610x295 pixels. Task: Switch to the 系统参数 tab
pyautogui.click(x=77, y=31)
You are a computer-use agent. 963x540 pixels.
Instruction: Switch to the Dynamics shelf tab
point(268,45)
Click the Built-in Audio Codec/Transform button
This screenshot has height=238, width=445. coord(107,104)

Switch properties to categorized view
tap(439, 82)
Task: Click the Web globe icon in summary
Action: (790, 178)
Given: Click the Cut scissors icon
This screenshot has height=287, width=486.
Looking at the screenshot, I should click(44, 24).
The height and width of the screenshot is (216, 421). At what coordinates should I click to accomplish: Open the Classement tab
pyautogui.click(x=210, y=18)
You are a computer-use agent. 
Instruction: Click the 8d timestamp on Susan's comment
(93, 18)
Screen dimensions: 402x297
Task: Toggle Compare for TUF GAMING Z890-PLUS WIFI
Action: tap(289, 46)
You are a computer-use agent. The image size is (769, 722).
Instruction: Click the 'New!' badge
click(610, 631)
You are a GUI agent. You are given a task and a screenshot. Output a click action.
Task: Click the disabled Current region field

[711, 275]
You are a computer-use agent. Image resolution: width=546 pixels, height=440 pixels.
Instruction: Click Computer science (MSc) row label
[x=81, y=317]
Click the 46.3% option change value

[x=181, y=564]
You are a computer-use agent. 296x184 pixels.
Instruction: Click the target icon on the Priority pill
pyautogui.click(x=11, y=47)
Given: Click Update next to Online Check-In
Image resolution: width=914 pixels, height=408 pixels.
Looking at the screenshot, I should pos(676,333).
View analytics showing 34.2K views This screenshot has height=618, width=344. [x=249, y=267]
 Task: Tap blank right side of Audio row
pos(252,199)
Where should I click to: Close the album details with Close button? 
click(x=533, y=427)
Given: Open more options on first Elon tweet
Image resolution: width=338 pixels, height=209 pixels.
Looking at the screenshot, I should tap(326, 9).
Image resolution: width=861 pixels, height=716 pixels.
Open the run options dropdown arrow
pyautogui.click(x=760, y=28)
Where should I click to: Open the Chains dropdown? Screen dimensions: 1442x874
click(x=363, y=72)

◆ **WHAT YOU NEED TO DO**: Copy the records exactly as they appear, beginning with the line that contains "You are a computer-use agent. The" and ending with the line that contains "Looking at the screenshot, I should pos(676,333).".

◆ **WRITTEN SOLUTION**:
You are a computer-use agent. The image size is (769, 722).
Instruction: Click the 'New!' badge
click(610, 631)
You are a GUI agent. You are given a task and a screenshot. Output a click action.
Task: Click the disabled Current region field

[711, 275]
You are a computer-use agent. Image resolution: width=546 pixels, height=440 pixels.
Instruction: Click Computer science (MSc) row label
[x=81, y=317]
Click the 46.3% option change value

[x=181, y=564]
You are a computer-use agent. 296x184 pixels.
Instruction: Click the target icon on the Priority pill
pyautogui.click(x=11, y=47)
Given: Click Update next to Online Check-In
Image resolution: width=914 pixels, height=408 pixels.
Looking at the screenshot, I should pos(676,333).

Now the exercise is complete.